* Dataset extract
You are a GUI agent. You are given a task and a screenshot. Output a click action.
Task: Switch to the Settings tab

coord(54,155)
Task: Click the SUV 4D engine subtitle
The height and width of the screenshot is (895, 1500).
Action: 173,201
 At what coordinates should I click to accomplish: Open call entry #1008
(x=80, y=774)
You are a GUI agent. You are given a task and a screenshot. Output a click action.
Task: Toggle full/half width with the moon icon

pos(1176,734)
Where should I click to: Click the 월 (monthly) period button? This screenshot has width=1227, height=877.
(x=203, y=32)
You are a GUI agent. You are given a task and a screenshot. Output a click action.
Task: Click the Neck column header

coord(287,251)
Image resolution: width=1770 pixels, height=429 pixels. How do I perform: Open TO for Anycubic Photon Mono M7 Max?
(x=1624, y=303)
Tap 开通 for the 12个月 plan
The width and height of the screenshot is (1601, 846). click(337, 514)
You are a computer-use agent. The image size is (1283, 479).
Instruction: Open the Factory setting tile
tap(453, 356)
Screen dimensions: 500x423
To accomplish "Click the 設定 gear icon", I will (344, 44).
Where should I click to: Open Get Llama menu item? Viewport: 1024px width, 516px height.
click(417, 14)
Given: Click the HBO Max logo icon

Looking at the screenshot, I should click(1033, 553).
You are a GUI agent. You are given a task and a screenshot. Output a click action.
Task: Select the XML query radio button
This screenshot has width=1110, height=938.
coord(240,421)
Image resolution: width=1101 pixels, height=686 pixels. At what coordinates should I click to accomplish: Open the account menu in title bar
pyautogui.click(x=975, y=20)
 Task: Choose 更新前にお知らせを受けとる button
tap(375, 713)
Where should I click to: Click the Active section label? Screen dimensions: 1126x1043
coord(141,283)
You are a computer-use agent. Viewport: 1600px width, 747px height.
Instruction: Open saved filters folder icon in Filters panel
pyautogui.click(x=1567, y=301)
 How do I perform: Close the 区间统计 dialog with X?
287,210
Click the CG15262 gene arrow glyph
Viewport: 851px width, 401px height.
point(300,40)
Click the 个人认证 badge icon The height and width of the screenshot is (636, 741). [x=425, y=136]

* Task requirements
Each of the entries must be set down again exactly.

* Your response
You are a GUI agent. You are given a task and a screenshot. Output a click action.
Task: Switch to the Settings tab

coord(54,155)
Task: Click the SUV 4D engine subtitle
The height and width of the screenshot is (895, 1500).
Action: 173,201
 At what coordinates should I click to accomplish: Open call entry #1008
(x=80, y=774)
You are a GUI agent. You are given a task and a screenshot. Output a click action.
Task: Toggle full/half width with the moon icon

pos(1176,734)
Where should I click to: Click the 월 (monthly) period button? This screenshot has width=1227, height=877.
(x=203, y=32)
You are a GUI agent. You are given a task and a screenshot. Output a click action.
Task: Click the Neck column header

coord(287,251)
Image resolution: width=1770 pixels, height=429 pixels. How do I perform: Open TO for Anycubic Photon Mono M7 Max?
(x=1624, y=303)
Tap 开通 for the 12个月 plan
The width and height of the screenshot is (1601, 846). click(337, 514)
You are a computer-use agent. The image size is (1283, 479).
Instruction: Open the Factory setting tile
tap(453, 356)
Screen dimensions: 500x423
To accomplish "Click the 設定 gear icon", I will (344, 44).
Where should I click to: Open Get Llama menu item? Viewport: 1024px width, 516px height.
click(417, 14)
Given: Click the HBO Max logo icon

Looking at the screenshot, I should click(1033, 553).
You are a GUI agent. You are given a task and a screenshot. Output a click action.
Task: Select the XML query radio button
This screenshot has width=1110, height=938.
coord(240,421)
Image resolution: width=1101 pixels, height=686 pixels. At what coordinates should I click to accomplish: Open the account menu in title bar
pyautogui.click(x=975, y=20)
 Task: Choose 更新前にお知らせを受けとる button
tap(375, 713)
Where should I click to: Click the Active section label? Screen dimensions: 1126x1043
coord(141,283)
You are a computer-use agent. Viewport: 1600px width, 747px height.
Instruction: Open saved filters folder icon in Filters panel
pyautogui.click(x=1567, y=301)
 How do I perform: Close the 区间统计 dialog with X?
287,210
Click the CG15262 gene arrow glyph
Viewport: 851px width, 401px height.
point(300,40)
Click the 个人认证 badge icon The height and width of the screenshot is (636, 741). [x=425, y=136]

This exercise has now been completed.